- Bunyamwera Location in Uganda
- Coordinates: 0°35′45″N 29°59′54″E﻿ / ﻿0.59584°N 29.99841°E
- Country: Uganda
- Region: Western Uganda
- Subregion: Rwenzururu
- District: Bundibugyo District
- County: Bughendera
- Subcounty: Sindila
- Parish: Bunyamwera
- Elevation: 4,216 ft (1,285 m)

Population (2002)
- • Total: 3,740
- • Estimate (2008): 5,022

= Bunyamwera =

Bunyamwera is a town in Bundibugyo District, Uganda. It lies just outside of Rwenzori Mountains National Park, which is to the south. The town is north of Kagugu, southeast of Bunyana, and southwest of Butama. Other nearby settlements include Bundimbuga, 1½ km north, and Bundikahondo, 2 km northwest. The peak of Busunga is 6 km northwest, Kyabwageya's peak is 10 km east, and Kinera's peak is 10 km east. The nearest hospital, Kasulenge Health Center II, is 9 km northeast.
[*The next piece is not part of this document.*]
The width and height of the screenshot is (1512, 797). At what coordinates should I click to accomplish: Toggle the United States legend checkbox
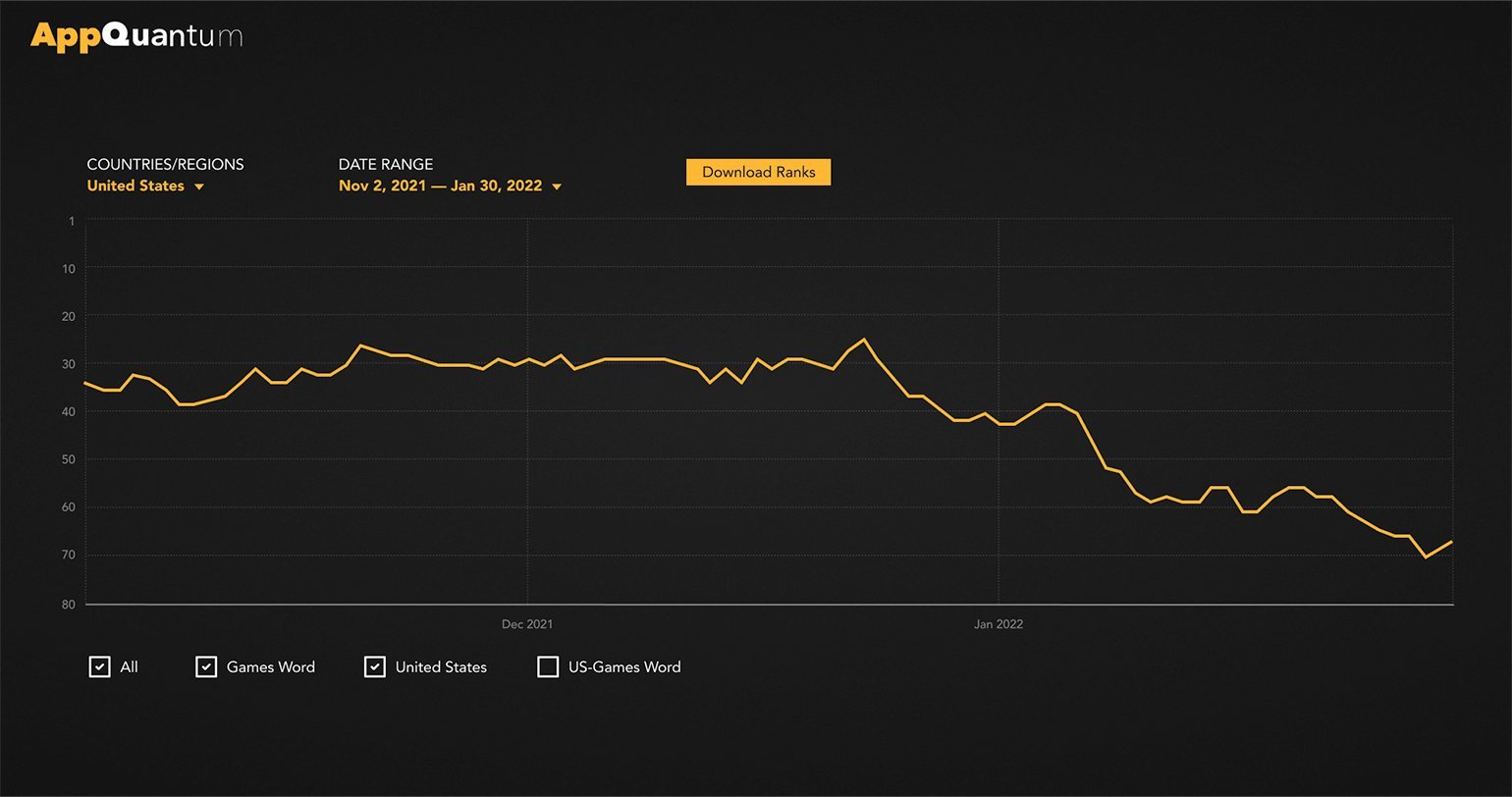pyautogui.click(x=374, y=666)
In the 1950s, Bunyamwera was considered a Konzo spur village, and children there went to primary school in the parish of Mutunda.

Bunyamwera parish includes two hydropower plants, Ndugutu and Sindila.

Bunyamwera is where Bunyamwera orthobunyavirus was first isolated, and it also lends its name to that virus' genus Orthobunyavirus, its family Peribunyaviridae, and its order Bunyavirales.